On Monday, the distinctive sigah stood out when Leiking paired it with his black suit at the swearing in of the new Cabinet members before the King.
The Parti Warisan Sabah deputy president told The Star that he made it a point to wear the sigah because it was part of the traditional and national dress code of Sabah.
“I want to tell the world that I’m as proud to be a Kadazan Sabahan as I am to be a Malaysian,” he said. “I wish I could have worn more than just my headgear. I wish I could have also worn my whole Kadazan costume.”
On several of my Sabah WhatsApp groups, many Sabahans, especially Kadazandusuns, were proud that Leiking had decided to wear the sigah.
They were equally proud when Dompok, Malaysia’s first resident ambassador to the Holy See, wore the sigah and the Kadazandusun traditional costume when he presented his credentials to the Pope on June 9, 2016.

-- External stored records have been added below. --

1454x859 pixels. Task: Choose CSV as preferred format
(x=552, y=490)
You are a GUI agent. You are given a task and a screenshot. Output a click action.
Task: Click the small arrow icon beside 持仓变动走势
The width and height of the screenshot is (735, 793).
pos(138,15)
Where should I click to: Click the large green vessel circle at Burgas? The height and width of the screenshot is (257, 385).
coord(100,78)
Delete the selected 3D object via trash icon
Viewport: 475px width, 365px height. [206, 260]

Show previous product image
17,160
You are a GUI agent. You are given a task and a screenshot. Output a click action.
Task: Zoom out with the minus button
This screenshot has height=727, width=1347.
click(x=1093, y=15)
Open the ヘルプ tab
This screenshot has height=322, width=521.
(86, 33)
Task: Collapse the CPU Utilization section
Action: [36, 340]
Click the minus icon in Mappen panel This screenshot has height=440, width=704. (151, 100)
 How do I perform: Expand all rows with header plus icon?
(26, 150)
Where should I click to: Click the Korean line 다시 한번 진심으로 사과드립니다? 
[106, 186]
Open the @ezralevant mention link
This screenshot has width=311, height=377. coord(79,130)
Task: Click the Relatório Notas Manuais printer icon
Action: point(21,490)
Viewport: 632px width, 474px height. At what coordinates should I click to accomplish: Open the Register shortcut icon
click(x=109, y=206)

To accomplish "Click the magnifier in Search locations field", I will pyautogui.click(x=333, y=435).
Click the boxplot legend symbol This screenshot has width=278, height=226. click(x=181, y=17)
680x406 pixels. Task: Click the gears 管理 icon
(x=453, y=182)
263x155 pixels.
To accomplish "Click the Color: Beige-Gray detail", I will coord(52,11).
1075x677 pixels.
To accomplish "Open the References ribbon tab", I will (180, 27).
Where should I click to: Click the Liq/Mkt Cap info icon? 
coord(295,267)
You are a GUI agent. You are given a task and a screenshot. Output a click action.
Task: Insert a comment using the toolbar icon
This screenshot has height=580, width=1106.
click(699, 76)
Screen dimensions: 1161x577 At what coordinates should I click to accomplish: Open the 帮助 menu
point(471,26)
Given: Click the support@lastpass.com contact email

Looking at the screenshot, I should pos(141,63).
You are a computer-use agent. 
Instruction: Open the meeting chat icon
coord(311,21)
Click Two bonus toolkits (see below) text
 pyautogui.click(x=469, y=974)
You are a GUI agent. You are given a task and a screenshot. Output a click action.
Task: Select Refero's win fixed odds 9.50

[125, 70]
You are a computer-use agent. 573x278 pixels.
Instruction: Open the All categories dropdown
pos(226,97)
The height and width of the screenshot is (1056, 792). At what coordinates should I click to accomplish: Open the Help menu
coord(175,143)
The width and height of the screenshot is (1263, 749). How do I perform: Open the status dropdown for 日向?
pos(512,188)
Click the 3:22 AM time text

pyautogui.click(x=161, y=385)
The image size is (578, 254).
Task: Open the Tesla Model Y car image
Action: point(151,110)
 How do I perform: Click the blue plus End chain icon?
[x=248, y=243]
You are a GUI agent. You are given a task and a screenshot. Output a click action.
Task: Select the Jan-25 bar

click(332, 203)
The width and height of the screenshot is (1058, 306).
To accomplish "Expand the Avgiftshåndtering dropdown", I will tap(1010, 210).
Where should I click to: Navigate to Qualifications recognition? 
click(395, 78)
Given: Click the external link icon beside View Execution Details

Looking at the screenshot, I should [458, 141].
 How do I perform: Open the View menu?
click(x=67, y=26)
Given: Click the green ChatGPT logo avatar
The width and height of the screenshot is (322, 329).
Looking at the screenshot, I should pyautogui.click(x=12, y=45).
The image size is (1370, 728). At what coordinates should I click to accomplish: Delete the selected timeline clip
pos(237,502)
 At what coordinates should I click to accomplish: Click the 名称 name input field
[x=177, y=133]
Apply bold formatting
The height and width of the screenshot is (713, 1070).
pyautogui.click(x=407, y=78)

“It was my pleasure to don the kadazan traditional costume to receive the letters of credentials from the Yang di-Pertuan Agong and to be similarly attired to present the letters to His Holiness Pope Francis,” said the former Sabah chief minister and Plantation Industries Minister.
“It is a Borneon cultural heritage, now becoming one of the national costumes of Malaysia.
Dompok said wearing the Kadazandusun costume was a celebration of Malaysia’s rich cultural diversity. At the Vatican, he said, the dress code for formal occasions is either national dress or the uniform.
“My wife and I wear the traditional costumes in most of the events and it gives us the opportunity to talk about Malaysia as the diplomats are interested to know more about the costumes,” he said.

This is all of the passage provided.